DoubleTwist for my music player:
The Triumph does not come with a music player, which actually is kind of good for me. I already have a lot of songs in iTunes. I loved using my iPhone as my iPod so I definitely wanted to use my Android in a similar fashion but I just heard of nightmares trying to move your iTunes library into WindowsMedia. DoubleTwist is a free software and app combo that uses your iTunes library. You download the DoubleTwist software onto the computer that has your iTunes and you download the app to your phone. DoubleTwist is like a shell system over your iTunes that builds and syncs your iTunes library to your Android phone. You still download songs through iTunes, create play lists, and amange titles using iTunes, but DoubleTwist makes it possible for your iTunes work on your Android. I am told that everything you ripped from CD to iTunes will work on iTunes. However, if you purchased music on iTunes prior to iTunes Plus (January 2009) that music won’t come over to DoubleTwist due to DRM issues. But you can make those older songs available on DoubleTwist by paying an extra .30-.60 cents per song.

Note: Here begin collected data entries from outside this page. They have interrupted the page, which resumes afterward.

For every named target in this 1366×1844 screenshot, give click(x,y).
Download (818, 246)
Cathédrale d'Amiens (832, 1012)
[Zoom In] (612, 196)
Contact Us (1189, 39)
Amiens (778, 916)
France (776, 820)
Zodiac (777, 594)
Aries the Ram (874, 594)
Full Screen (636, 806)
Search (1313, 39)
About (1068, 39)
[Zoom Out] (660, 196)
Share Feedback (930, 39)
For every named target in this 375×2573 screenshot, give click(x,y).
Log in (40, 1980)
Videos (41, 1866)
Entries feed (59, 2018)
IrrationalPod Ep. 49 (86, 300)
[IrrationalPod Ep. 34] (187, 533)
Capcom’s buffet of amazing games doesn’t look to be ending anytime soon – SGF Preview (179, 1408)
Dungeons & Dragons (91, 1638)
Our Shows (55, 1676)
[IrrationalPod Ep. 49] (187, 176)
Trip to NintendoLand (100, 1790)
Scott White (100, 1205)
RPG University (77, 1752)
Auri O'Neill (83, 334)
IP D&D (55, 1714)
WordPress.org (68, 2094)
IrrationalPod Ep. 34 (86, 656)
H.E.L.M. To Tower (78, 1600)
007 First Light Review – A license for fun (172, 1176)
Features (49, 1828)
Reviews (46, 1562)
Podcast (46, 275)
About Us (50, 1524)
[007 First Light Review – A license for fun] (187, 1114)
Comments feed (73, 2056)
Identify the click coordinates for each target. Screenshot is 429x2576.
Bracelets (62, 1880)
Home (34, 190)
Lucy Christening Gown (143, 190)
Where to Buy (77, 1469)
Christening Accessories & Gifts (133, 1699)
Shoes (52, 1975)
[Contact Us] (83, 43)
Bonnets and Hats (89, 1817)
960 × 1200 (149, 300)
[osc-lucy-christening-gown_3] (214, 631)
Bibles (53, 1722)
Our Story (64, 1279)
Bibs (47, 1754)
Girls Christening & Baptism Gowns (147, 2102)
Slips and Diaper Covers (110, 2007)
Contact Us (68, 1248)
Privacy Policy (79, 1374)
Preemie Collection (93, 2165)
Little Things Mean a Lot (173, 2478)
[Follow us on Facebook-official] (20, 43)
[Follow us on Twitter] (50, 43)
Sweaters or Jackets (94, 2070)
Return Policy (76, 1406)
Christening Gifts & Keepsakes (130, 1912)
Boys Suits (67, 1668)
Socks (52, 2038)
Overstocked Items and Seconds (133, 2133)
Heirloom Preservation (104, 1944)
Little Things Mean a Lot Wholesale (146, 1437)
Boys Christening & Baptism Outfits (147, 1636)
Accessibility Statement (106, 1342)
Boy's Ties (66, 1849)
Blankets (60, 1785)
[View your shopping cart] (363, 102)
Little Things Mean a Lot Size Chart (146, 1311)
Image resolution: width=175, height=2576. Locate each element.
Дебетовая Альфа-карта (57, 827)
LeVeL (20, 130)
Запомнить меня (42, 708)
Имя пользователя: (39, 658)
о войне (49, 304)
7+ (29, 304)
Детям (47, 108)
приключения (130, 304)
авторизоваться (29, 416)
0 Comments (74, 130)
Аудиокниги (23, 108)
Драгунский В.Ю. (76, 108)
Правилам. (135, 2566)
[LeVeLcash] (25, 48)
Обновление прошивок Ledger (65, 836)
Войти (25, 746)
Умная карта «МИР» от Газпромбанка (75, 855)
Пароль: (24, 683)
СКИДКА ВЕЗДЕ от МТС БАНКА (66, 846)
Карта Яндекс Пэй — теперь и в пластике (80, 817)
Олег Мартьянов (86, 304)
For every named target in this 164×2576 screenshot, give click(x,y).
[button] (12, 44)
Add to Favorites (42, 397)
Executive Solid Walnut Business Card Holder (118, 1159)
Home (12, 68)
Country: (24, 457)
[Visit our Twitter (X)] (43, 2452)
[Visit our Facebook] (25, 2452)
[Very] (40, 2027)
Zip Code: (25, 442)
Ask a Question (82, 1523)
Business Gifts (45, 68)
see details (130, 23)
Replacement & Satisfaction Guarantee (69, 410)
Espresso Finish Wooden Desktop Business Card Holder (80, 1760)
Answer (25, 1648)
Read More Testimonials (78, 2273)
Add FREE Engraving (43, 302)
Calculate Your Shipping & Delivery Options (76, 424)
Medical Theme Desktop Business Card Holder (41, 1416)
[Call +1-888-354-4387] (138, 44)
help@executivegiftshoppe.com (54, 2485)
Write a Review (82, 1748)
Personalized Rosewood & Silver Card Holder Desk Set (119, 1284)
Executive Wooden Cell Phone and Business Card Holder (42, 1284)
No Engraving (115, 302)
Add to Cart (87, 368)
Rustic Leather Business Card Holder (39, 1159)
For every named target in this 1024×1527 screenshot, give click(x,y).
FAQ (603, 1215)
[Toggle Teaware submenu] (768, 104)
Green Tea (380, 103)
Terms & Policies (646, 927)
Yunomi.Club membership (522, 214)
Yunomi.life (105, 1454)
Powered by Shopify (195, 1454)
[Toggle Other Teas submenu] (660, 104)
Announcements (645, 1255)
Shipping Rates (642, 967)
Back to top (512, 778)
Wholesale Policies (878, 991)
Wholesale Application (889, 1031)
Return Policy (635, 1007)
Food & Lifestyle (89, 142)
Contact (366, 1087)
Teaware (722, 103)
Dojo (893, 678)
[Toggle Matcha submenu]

Downloading my songs to my Android was where I had my first experience with my memory card. Memory cards in phones are new to me since iPhones didn’t come with them. You bought an 16GB iPhone, you got about 16GB of memory. The Triumph comes with a 2 GB mini SD card and wow that is not enough memory. I wasn’t able to sync all of my songs because I ran out of room. Had I really thought about memory cards and phones I would have realized this before I even tried to sync my songs, but I forgot. Thankfully I had an old 8GB mini SD laying around from an old camera that went belly up. I used that and that worked. When I get around to it I will probably buy a 16GB mini SD for the phone, or maybe if my 8GB one is doing fine I might just wait around until the prices of a 32GB come down a bit.
Hopefully next week I will have my contacts straightened out and I will let you know that disaster resolved itself. I intend on looking at a few medical apps that I used to have on my iPhone and see if they are available on the Android and how they work.